The policy, according to Hedgecoke, was one requiring the insured’s order before its issuance, and Hedgecoke’s servicing included notifying the insured the policy was about to lapse and to make arrangements to renew it.
On 20 June 1988, Hedgecoke sent a notice to London, but not to Horn, that read:
Mr. London; The Fire and EC policy on your home comes up on 8-21-88, the renewal premium will be $336.00. I realize your mortgagee pays for this coverage; however I need your ok prior to ordering the policy. Please contact me prior to the expiration date to avoid a lapse in coverage.
Not having a response from London by 24 August 1988, Hedgecoke then advised him, but not Horn, that since he did not respond to the renewal notice, his policy expired on 21 August 1988, and his insurance was not renewed, but if he still desired coverage to contact the agency immediately. London did not contact Hedgecoke.
On 12 December 1988, the property was destroyed by fire and the loss was reported to Hedgecoke the next day. Coverage was denied by NALOT. Upon denial of coverage, Horn brought the action underlying this appeal against Hedgecoke.
Primarily, the Horns alleged that Hedgecoke failed in its duty to keep the mortgagee Horn fully informed of the expiration of the policy and the insured’s failure to pay the premium. In this regard, they claimed that by virtue of its endorsements, the policy was automatically renewed as to the mortgagee unless he was given notice of the intent not to renew, and that he was not contacted in any manner by Hedgecoke regarding expiration, non-renewal or cancellation of insurance coverage on the property.
Additionally, the Horns alleged that Hedgecoke had breached its duty of good faith and fair dealing, and had violated the DTPA and the Texas Insurance Code.
After answering, Hedgecoke moved for summary judgment on the entire cause.
By virtue of the new and independent contract, the Horns continue, the mortgagee was also an “insured,” and there is no question that Hedgecoke was the duly authorized agent for the insurer. Thus, Hedgecoke had the same duty to the mortgagee as if the mortgagee was his own customer.
An insurance agent, who receives commissions from a customer’s payment of insurance policy premiums, has a duty of reasonably attempting to keep that customer informed about the customer’s insurance policy expiration date when the agent receives information pertaining to the expiration date that is intended for the customer.

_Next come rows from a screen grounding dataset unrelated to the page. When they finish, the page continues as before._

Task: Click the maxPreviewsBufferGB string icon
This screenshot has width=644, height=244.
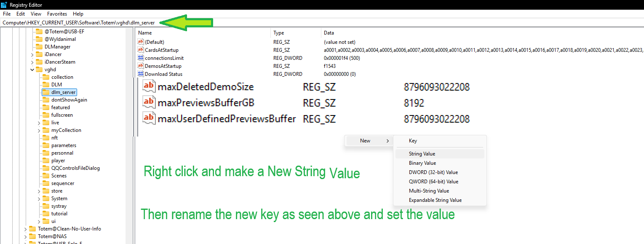Action: tap(148, 103)
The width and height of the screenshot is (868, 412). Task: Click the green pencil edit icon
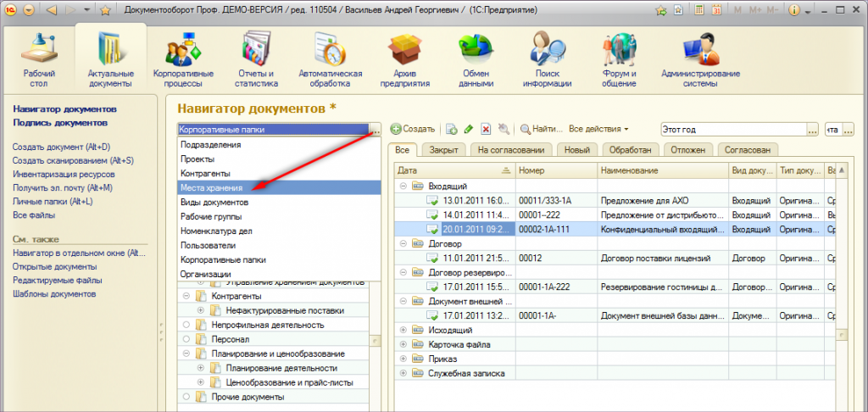(468, 130)
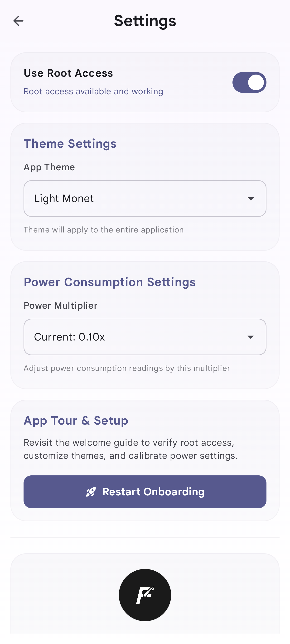
Task: Click the App Theme dropdown arrow
Action: point(250,199)
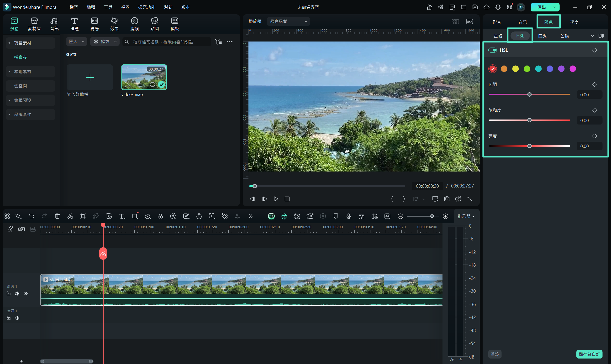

In this policy, the effect of the mortgage clause, operating in conjunction with the naming of Harold H. Horn as mortgagee to whom a loss was payable as his interest shall appear, was to make a new and independent contract between mortgagee Horn and the insurer. It is undisputed that mortgagee Horn paid, and Hedgecoke received, the premium for the policy; indeed, Hedgecoke acknowledged in its renewal notice to London that it “realize[s] your mortgagee pays for this coverage.” Also undisputed is Hedgecoke’s admission that its servicing includes notifying the insured of the expiration of the policy and the arrangements to renew it.

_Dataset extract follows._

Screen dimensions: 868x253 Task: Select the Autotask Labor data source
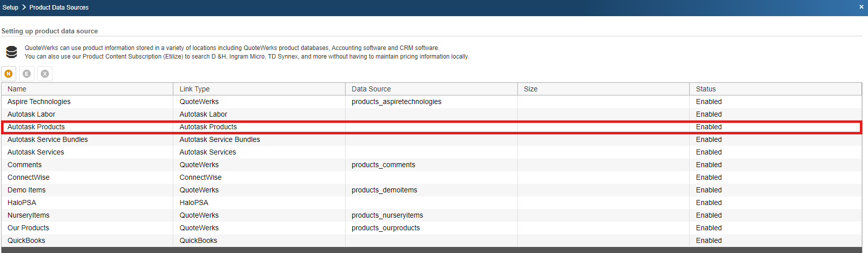pyautogui.click(x=31, y=114)
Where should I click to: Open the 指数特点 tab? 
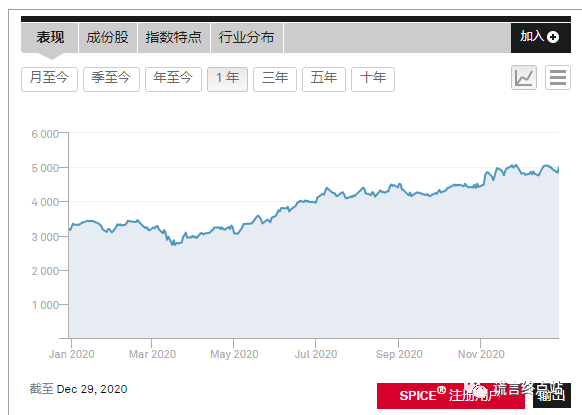click(x=173, y=37)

In holding in favor of the insured’s, this court stated, “An insurance agent who receives a commission from the payment of the insurance policy premium by the named mortgagee in the policy, knowing that the mortgagee pays for the coverage, and whose servicing of the policy includes notification to the insured of the expiration and non-renewal of the policy, has a duty of reasonably attempting to keep the mortgagee informed about the policy expiration date and non-renewal. Consequently, Hedgecoke’s summary judgment proof was insufficient as a matter of law to establish it had no duty to so notify mortgagee Horn, thereby negating its entitlement to summary judgment on that ground.”
Only someone well versed in insurance law would have been successful with this appeal.